The drone video allowed assessors to quickly assign numbers to most of the buildings in the territory.

“Using that methodology, about 70 percent of the buildings we were able to identify in the BVI, territory-wide,” the chief planner explained. “Which, by any surveying means, that’s an enormous sample size. That’s almost your complete stock.”

From that 70 percent, they extrapolated the nearly $900 million figure for the whole VI, according to Mr. Adams.

In addition to the roughness of the estimate, the immediate-post-storm method had other shortcomings. A property damage assessment can provide the backbone for calculating the number of displaced people in the territory, but drone video doesn’t now allow for that. An overhead recording won’t reveal how many units are damaged in an apartment complex, for instance.

New estimate

TCP’s current assessment involves a lot more boots on the ground. Six teams of officials are now working their way through assessing the roughly 11,000 buildings on Tortola.

At a rate of about 300 buildings a day, the teams have finished some 8,000 as of last weekend. Mr. Adams expects the department to spend about two more weeks on Tortola and a week splitting up the sister islands, meaning they should be finished with the estimate by early January.

The numbers should help with more than just building damage calculations.

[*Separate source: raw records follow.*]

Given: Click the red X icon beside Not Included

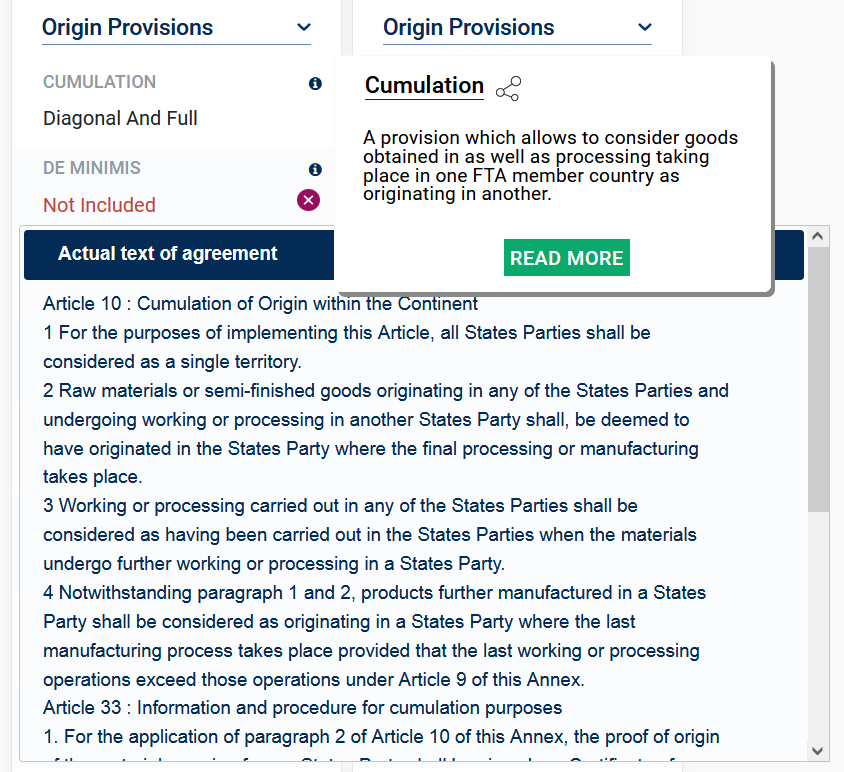Looking at the screenshot, I should 309,201.
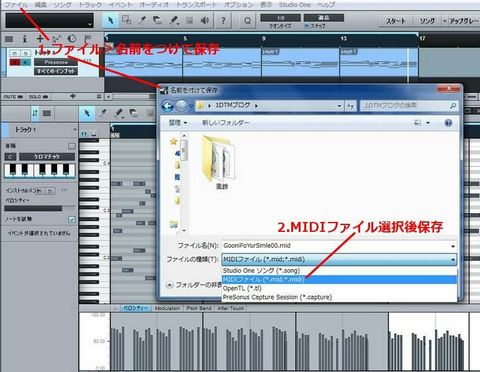Toggle the audition notes checkbox
Screen dimensions: 480x372
[x=72, y=219]
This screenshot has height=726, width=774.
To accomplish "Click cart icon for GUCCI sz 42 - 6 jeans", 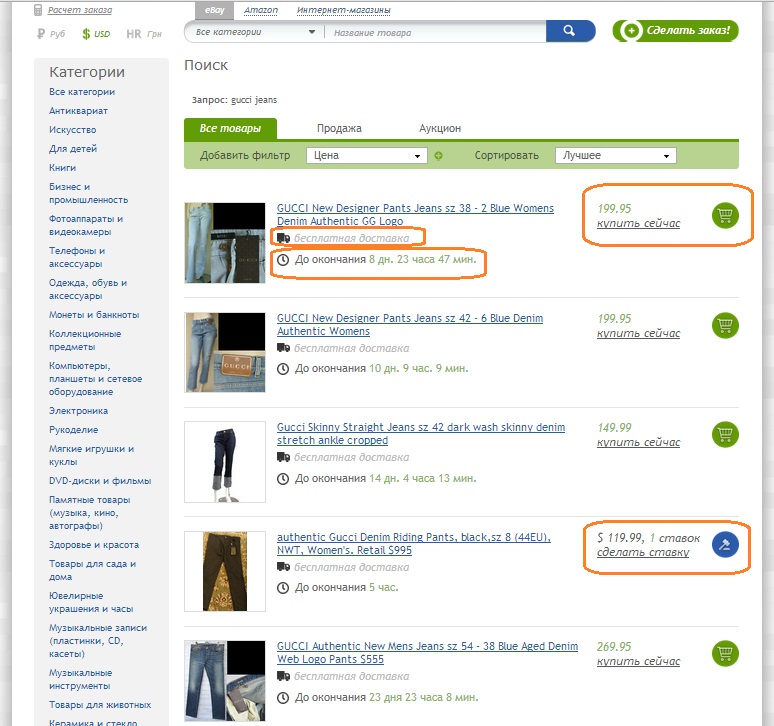I will [724, 325].
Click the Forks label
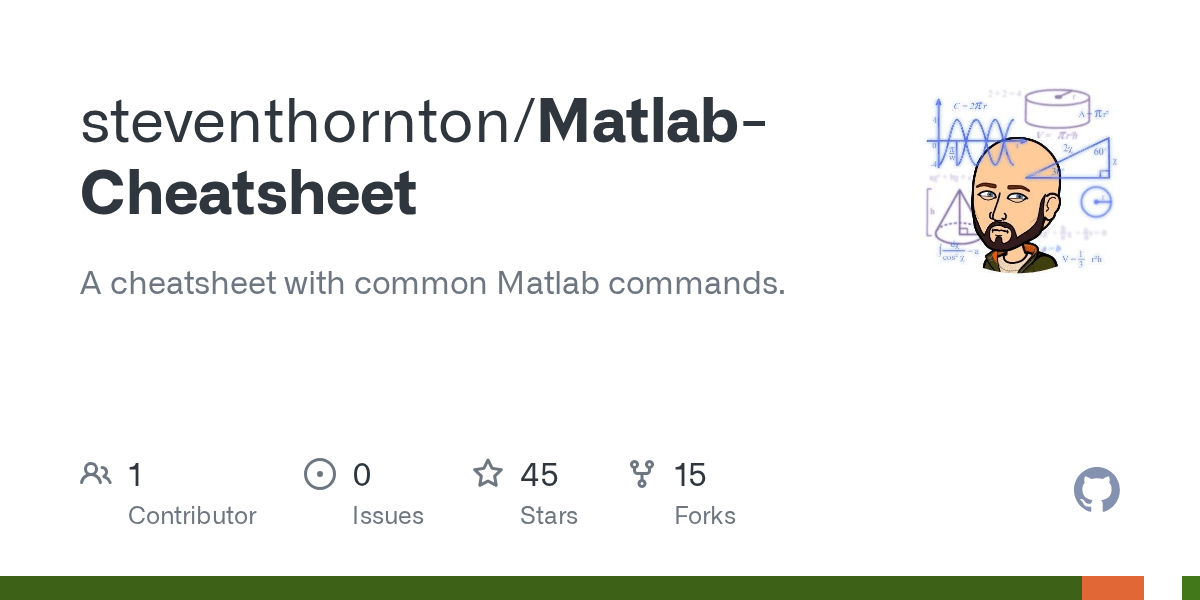The image size is (1200, 600). 705,516
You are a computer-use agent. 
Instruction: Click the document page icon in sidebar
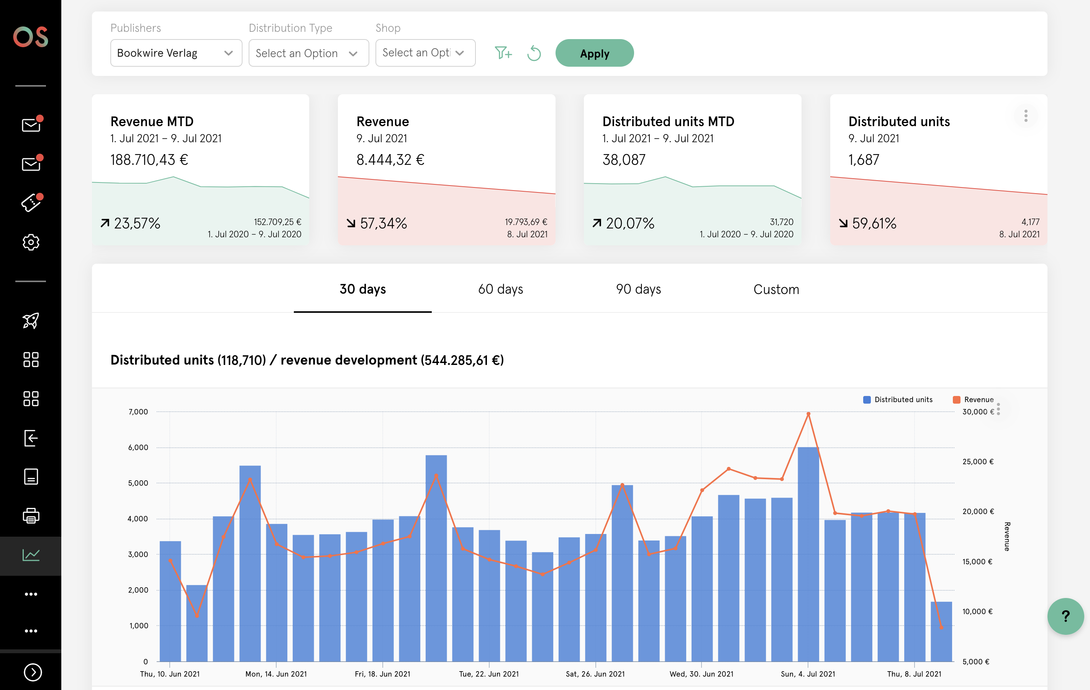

“What’s happening parallel to this is the Central Statistics Office is also doing some very detailed work in terms of the damage and loss assessment,” the chief planner said. “And we’re working very closely with them, feeding them building data. They’re the ones, for example, that give us the persons-per-household data that we could use in the determination of how many persons were displaced.”

A team from the United Nations Economic Commission for Latin America and the Caribbean is conducting an independent damage and loss assessment for the territory as well, he added.

Mr. Adams believes that matching up all of these different moving parts will help write the script for the VI’s recovery.

“Having a good sense of what those losses are is the starting point,” he said.